Cas d’usages du système développé

Plus précisément, les différents cas d’usages étudiés et futures applications industrielles de ce système de stockage de moyenne capacité sont :

  • L’autoconsommation collective (système qui contrairement à la PowerWall de Tesla ne vise pas le marché des particuliers mais des quartiers, sites de bureaux ou des sites industriels) : à l’échelle d’un quartier, l’installation de batteries maximise l’autoconsommation en permettant à des voisins ayant des courbes de charges différentes de partager l’électricité issue de leur production photovoltaïque. En effet, la revente sur le réseau ne permet pas l’autoconsommation collective : aujourd’hui il n’existe pas d’offre permettant de consommer uniquement de l’électricité produite localement. Également, le système de pilotage mis en place favorise le transfert entre les différentes sources d’énergie (PV, éolien, pompe à chaleur, flotte de véhicule électrique…).
  • Maintien de la qualité du réseau: L’installation de parc de batteries stationnaires branchées directement sur le réseau permet le soutien en fréquence et en tension du réseau afin de se maintenir à 50Hz, équilibrage de phase, filtrage harmonique… (en savoir plus)
  • Effacement : En utilisant les batteries, le site industriel peut s’effacer du réseau en période de pic de consommation. Cette possibilité de déconnexion est rémunérée car elle donne de la flexibilité au réseau (en savoir plus)

Par ailleurs, M. Portales précise que l’équilibre économique d’un tel système de stockage stationnaire est atteint lorsque celui-ci est multiservice (i.e. utilisé pour plusieurs cas d’usages). En effet, la rentabilité apportée par un seul cas d’usage est faible pour des stockages de petite taille et seule la fourniture de plusieurs cas d’usage différents par un même stockage permet d’augmenter les revenus et d’atteindre un équilibre.

 

3 / Conclusion et perspectives sur le stockage

Fin 2018, le système d’interface aura été développé et testé dans différents pays et dans des cas d’usages variés. Le consortium ELSA sera alors dissous et les partenaires pourront commercialiser les technologies développées unitairement ou le système dans son ensemble. Le marché cible étant celui des pays développés possédant une flotte de voiture électrique. (cf enjeux du projet) et le time to market est estimé à 2019/2020 en fonction de la première vague de batteries de voitures électrique arrivant en fin de vie.

Ce projet repose sur une hypothèse forte de rentabilité du stockage stationnaire de moyenne capacité.
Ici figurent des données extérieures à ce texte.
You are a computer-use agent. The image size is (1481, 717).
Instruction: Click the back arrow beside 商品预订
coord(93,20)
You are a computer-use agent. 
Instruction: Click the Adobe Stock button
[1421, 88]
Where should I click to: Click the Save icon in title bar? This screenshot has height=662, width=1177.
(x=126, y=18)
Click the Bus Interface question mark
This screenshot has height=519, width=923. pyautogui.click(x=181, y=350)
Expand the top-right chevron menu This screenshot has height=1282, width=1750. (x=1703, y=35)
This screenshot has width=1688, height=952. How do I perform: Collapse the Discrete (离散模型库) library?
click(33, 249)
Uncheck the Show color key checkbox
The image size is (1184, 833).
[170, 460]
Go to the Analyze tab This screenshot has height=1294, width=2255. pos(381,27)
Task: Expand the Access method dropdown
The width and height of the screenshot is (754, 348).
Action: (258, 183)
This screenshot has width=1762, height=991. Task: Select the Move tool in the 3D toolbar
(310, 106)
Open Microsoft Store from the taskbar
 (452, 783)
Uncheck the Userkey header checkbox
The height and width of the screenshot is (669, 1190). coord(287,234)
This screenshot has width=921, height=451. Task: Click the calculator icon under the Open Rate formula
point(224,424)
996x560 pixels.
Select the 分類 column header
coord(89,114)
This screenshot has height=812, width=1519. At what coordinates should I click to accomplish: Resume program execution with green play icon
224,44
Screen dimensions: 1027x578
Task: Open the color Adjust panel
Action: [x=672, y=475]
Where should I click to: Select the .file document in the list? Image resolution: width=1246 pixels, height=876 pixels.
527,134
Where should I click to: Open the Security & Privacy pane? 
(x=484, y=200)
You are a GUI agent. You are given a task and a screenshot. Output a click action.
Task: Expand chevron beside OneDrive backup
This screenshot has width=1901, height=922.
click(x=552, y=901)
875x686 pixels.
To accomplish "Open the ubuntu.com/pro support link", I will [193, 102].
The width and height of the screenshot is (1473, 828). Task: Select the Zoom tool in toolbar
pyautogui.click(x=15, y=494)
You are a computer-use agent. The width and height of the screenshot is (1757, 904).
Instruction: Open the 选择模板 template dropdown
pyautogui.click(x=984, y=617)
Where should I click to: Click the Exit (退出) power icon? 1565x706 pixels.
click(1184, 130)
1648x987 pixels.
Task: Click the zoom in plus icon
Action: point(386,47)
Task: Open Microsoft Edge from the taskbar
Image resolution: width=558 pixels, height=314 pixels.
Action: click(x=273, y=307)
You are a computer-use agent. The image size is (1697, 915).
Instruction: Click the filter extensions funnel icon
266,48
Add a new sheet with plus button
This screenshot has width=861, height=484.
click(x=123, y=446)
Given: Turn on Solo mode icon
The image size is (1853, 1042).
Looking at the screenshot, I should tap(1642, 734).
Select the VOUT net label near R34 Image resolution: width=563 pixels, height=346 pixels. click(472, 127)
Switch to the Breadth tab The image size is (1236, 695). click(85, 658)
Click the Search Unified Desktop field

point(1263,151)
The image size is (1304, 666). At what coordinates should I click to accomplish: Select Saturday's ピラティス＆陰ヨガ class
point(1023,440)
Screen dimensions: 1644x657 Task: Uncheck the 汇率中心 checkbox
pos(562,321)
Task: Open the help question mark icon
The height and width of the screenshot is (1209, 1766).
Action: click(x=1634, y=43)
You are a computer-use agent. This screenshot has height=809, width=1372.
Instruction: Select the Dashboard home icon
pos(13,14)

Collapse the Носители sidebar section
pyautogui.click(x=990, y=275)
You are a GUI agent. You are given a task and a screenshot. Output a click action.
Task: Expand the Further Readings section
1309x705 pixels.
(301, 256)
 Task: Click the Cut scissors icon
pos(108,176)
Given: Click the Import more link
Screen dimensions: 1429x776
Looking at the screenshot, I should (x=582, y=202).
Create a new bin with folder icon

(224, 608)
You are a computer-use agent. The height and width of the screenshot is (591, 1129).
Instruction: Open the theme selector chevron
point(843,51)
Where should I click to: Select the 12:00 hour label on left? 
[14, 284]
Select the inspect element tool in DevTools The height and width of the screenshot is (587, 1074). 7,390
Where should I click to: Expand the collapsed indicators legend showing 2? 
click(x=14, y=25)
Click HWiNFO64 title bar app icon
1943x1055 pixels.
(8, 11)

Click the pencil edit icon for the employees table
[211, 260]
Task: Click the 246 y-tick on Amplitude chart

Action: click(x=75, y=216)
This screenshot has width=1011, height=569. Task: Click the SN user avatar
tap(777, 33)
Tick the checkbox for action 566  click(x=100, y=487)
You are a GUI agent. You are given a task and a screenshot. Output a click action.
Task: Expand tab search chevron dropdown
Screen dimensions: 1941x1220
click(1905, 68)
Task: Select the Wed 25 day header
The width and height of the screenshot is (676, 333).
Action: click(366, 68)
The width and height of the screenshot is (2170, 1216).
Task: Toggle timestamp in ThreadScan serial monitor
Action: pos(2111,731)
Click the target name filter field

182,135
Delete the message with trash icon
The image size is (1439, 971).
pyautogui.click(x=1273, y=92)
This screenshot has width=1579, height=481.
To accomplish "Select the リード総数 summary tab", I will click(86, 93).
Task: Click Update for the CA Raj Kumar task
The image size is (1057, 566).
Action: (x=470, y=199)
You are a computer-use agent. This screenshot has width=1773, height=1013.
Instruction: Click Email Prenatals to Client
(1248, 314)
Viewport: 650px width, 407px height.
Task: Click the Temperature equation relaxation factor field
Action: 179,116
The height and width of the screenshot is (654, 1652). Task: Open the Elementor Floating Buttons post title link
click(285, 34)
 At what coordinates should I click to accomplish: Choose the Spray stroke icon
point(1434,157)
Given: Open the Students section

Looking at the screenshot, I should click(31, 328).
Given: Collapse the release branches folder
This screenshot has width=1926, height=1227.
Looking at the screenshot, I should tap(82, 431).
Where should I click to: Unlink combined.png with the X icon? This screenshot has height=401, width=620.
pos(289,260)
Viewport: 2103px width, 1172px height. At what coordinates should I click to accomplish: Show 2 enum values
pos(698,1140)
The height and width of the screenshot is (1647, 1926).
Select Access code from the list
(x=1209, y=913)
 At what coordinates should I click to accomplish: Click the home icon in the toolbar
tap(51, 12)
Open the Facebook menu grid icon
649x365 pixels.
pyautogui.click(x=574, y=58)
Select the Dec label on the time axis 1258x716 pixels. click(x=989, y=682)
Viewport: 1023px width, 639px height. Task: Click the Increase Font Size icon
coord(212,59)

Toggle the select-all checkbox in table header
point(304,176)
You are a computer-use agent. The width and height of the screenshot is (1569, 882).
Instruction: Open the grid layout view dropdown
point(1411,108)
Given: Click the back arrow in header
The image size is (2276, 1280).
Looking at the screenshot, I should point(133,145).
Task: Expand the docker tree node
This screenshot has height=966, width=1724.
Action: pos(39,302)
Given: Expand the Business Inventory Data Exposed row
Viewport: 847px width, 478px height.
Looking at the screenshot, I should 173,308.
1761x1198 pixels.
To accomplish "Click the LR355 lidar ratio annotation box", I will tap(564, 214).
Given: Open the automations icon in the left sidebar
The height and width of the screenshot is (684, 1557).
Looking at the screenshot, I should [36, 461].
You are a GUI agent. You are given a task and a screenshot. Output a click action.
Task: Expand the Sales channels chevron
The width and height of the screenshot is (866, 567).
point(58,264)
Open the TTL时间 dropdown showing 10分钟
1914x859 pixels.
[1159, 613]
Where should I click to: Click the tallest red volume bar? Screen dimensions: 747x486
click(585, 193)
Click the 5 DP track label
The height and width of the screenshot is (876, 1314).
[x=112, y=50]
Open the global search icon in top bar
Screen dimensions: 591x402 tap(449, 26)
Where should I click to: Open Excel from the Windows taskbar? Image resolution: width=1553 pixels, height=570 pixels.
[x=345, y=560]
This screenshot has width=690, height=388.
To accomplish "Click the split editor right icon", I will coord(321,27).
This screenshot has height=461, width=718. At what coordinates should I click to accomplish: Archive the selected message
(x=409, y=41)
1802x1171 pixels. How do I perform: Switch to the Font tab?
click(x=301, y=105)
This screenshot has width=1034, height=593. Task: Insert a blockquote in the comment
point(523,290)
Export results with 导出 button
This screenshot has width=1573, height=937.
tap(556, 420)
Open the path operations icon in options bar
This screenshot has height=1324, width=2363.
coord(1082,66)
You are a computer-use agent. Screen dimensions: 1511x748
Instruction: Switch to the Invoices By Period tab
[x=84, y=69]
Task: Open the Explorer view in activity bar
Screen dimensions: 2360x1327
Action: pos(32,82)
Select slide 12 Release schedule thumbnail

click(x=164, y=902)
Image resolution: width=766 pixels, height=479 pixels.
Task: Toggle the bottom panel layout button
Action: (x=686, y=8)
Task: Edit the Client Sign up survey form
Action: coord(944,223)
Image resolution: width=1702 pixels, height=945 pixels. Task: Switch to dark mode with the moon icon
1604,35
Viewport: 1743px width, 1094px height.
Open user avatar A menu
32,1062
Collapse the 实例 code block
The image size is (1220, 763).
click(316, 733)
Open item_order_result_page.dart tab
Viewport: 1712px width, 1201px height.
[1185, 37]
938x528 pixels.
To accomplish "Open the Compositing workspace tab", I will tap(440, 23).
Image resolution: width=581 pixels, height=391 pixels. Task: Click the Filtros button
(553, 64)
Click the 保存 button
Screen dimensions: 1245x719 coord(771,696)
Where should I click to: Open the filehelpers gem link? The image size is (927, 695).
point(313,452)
Laquelle est étroitement liée au prix de l’électricité, à la rémunération des différents cas d’usages ainsi qu’aux aides gouvernementales favorisant l’économie circulaire et le recyclage.  En France, si le prix de l’électricité actuel est un frein, différents leviers tels que la création d’un label « électricité locale » ou à une réglementation incitative pour le recyclage permettrai à la solution d’atteindre l’équilibre économique.